**本文**.
------
地域に根付く外国人子弟への教育支援 在留外国人の定住化が背景に

日系ブラジル人の子供の教育に携わる愛伝舎の取り組み

私たち愛伝舎は、三重県鈴鹿市で多文化共生社会を目指して様々な活動に取り組むNPO法人です。設立は2005年8月。1989年の入管法改正でブラジルなどから日系人の「デカセギ」が増え、その親と一緒に来日した子供の教育が社会問題として指摘され始めた時期でした。現在は理事を始め、約15人が外国人支援の取り組みに携わっています。

三重県内の在留外国人数は、2017年6月末現在で46176人です。県内人口は約180万人ですから、外国人の人口比は2.57%です。小さな県としては相当高い比率です。というのは、自動車や電機メーカーの下請け企業が多く、その作業現場の貴重な労働力としてなっているからです。

企業のCSR(社会貢献)の事業として「夢の懸け橋」奨学金を支給

愛伝舎は、外国人が多く住む地域で彼らのための日本教室、生活セミナー、就労支援などを行ってきましたが、メンバーの中に教員経験者が数人いたことから外国人の子供の教育支援の取り組みを始めました。「夢の懸け橋」と名付けた奨学金の支給事業もその一つです。その頃、その取り組みの中には企業をステークホルダー(利害関係者)とする事業もあり、企業のCSR(社会貢献)の事業として奨学金の支援を呼びかけたところ、賛同してくれる企業があったので、そのスキームができたのです。奨学金を贈ることで子供たちに「将来の夢」を持ってもらいたい。そんな想いを企業と共有することで「夢の懸け橋」を始めたのです。

2013年から始まったこの事業の奨学金の支給対象は、原則として三重県内に住み学業優秀で経済的な支援を必要とし、外国にルーツを持つ高校3年生です。進学してより高い教育を受け、夢を実現できるようサポートするのが目的です。二つの祖国とし育った若者が日本の中だけでなく世界に飛び出して活躍できる人材に育ってほしい、と期待しています。

奨学金は、1人10万円を支給します。決して多い金額ではありませんが、企業の皆様方の心のこもったおカネです。3月末までに進学先が決まらないと、資格を失うことになります。だたし、秋入学の大学を目指す場合は、入試の合格をもって奨学金を支給します。
------
**提供資料**.
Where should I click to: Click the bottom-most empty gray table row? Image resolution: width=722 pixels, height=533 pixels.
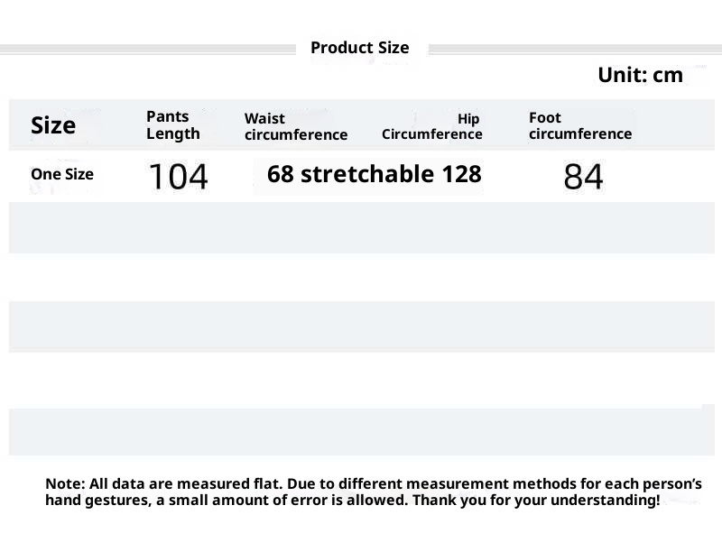(361, 431)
------
**課題 1**. 外国人子弟への教育支援の文章のうち、「地域に根付く外国人子弟への教育支援 在留外国人の定住化が背景に」を含む語句で始まり「てほしい、と期待しています。」で終わる部分を、「愛伝舎」を「本法人」に改めて書き直してください。
**課題 2**. 外国人の子供への教育支援を紹介した文章の続きを、最後の文の後から書いてください。
一覧はこの課題では使いません。

**解答 1**.
地域に根付く外国人子弟への教育支援 在留外国人の定住化が背景に

日系ブラジル人の子供の教育に携わる本法人の取り組み

私たち本法人は、三重県鈴鹿市で多文化共生社会を目指して様々な活動に取り組むNPO法人です。設立は2005年8月。1989年の入管法改正でブラジルなどから日系人の「デカセギ」が増え、その親と一緒に来日した子供の教育が社会問題として指摘され始めた時期でした。現在は理事を始め、約15人が外国人支援の取り組みに携わっています。

三重県内の在留外国人数は、2017年6月末現在で46176人です。県内人口は約180万人ですから、外国人の人口比は2.57%です。小さな県としては相当高い比率です。というのは、自動車や電機メーカーの下請け企業が多く、その作業現場の貴重な労働力としてなっているからです。

企業のCSR(社会貢献)の事業として「夢の懸け橋」奨学金を支給

本法人は、外国人が多く住む地域で彼らのための日本教室、生活セミナー、就労支援などを行ってきましたが、メンバーの中に教員経験者が数人いたことから外国人の子供の教育支援の取り組みを始めました。「夢の懸け橋」と名付けた奨学金の支給事業もその一つです。その頃、その取り組みの中には企業をステークホルダー(利害関係者)とする事業もあり、企業のCSR(社会貢献)の事業として奨学金の支援を呼びかけたところ、賛同してくれる企業があったので、そのスキームができたのです。奨学金を贈ることで子供たちに「将来の夢」を持ってもらいたい。そんな想いを企業と共有することで「夢の懸け橋」を始めたのです。

2013年から始まったこの事業の奨学金の支給対象は、原則として三重県内に住み学業優秀で経済的な支援を必要とし、外国にルーツを持つ高校3年生です。進学してより高い教育を受け、夢を実現できるようサポートするのが目的です。二つの祖国とし育った若者が日本の中だけでなく世界に飛び出して活躍できる人材に育ってほしい、と期待しています。

**解答 2**.
これまでに奨学金を支給したのは、1期生2人(ブラジル人2人)▽2期生5人(ブラジル人、ペルー人各2人、フィリピン人、インドネシア人各1人)3期生6人(ブラジル人、ペルー人、ボリビア人、フィリピン人、タイ人、中国人各1人)▽4期生6人(ペルー人、フィリピン人各2人)▽5期生4人(フィリピン人2人、ブラジル人、ペルー人各1人)の合計23人です。

外国人の増加とともに、奨学金の支給対象者の出身国も多様化しています。これは、まさに時代の流れという事が出来るでしょう。

支援していただいている企業は、主に地元の会社です。日系人支援に力を入れている大手商社の三井物産の幹部の方の紹介していただいた会社もあります。ブラジルの三重県人会、さらには愛伝舎の経理をお願いしている会計事務所のトップの方など、まさに人と人のつながりから支援の輪が広がっています。

「夢の懸け橋」事業の背景にあるのは、在留外国人の定住化です。そもそも日系人は入管法改正により「定住者」として工場などに就労できるようになり、1990年代に入ってその数が急増します。「デカセギ」はすでにブラジル人の言葉として定着しています。彼らはおカネを貯めたら帰国する出稼ぎ労働者そのものでした。

リーマンショック後に高校進学率が上昇

しかし、2000年代になって徐々に定住化が進み、2008年秋のリーマンショックが彼らに帰国か定住かの決断を迫りました。日系人のほとんどが派遣社員でしたが、リーマンショックで「派遣切り」となって、多くの日系人は職を失いました。日本政府は帰国支援金を出すなどして帰国を促し、日系ブラジル人などは追い立てられるように日本をあとにしました。

それでも日本で暮らそうという人が、人口減少が進む中で地域を支えています。彼らの子供たちは、それまでは公立高校への進学が少なく、中卒か定時制高校に通いながら働く生徒が多かったのですが、日本で暮らすことを決めた人たちは、「子供を高校に行かせたい」「高校に進学させるのは当然」という風に意識が変わるのです。「夢の懸け橋」事業は、時代の変化の中から生まれた、日系人らの子供への期待の気持ちに応える事業でもあります。

政府はこれまで日系3世までだった日本への受け入れ枠を4世にも広げる方針です。送り出し側のブラジルなどの日系人社会から要望があり、労働力不足に悩む日本も需要もあります。急テンポで進む人口減少に伴い、外国人増大の流れは止めようがありません。受け入れる以上、政府は彼らの生活、さらには教育にも責任を持つ必要があります。

私たち愛伝舎の取り組みはささやかなものですが、課題に対して真摯に向き合い、「夢の懸け橋」を単なる奨学金の支給事業に終わらせず、若者たちが本当に「夢」を実現できるよう、その後も見守りサポートしていくことが必要だと考えます。また、この事業を広げることを通じて外国人と交流の機会が増えています。日本人の側に多文化共生社会への理解を深めてもらうことも重要な課題です。

彼らが日本の社会の中で立派な納税者になり、同時に日本と祖国を結ぶ人材に育つことは、日本の豊かな国づくりに必要なのです。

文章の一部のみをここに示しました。